EXERCISE OBJECTIVE: Exclude the images and transcribe the entries below precisely.

::::::::::

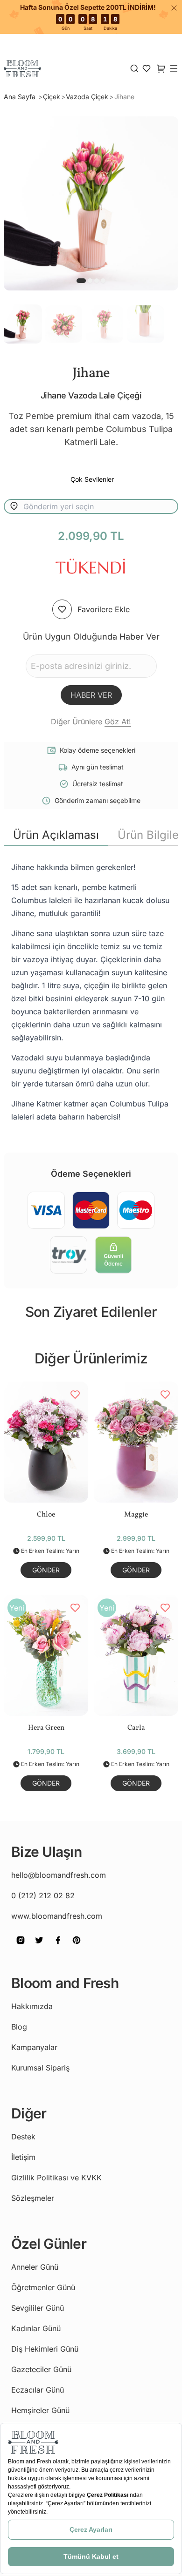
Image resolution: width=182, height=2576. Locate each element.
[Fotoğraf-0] (81, 280)
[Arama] (134, 68)
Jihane (124, 97)
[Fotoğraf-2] (96, 280)
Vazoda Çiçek (87, 97)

::::::::::

TASK RESPONSE:
Image resolution: width=182, height=2576. Locate each element.
[Fotoğraf-0] (81, 280)
[Arama] (134, 68)
Jihane (124, 97)
[Fotoğraf-2] (96, 280)
Vazoda Çiçek (87, 97)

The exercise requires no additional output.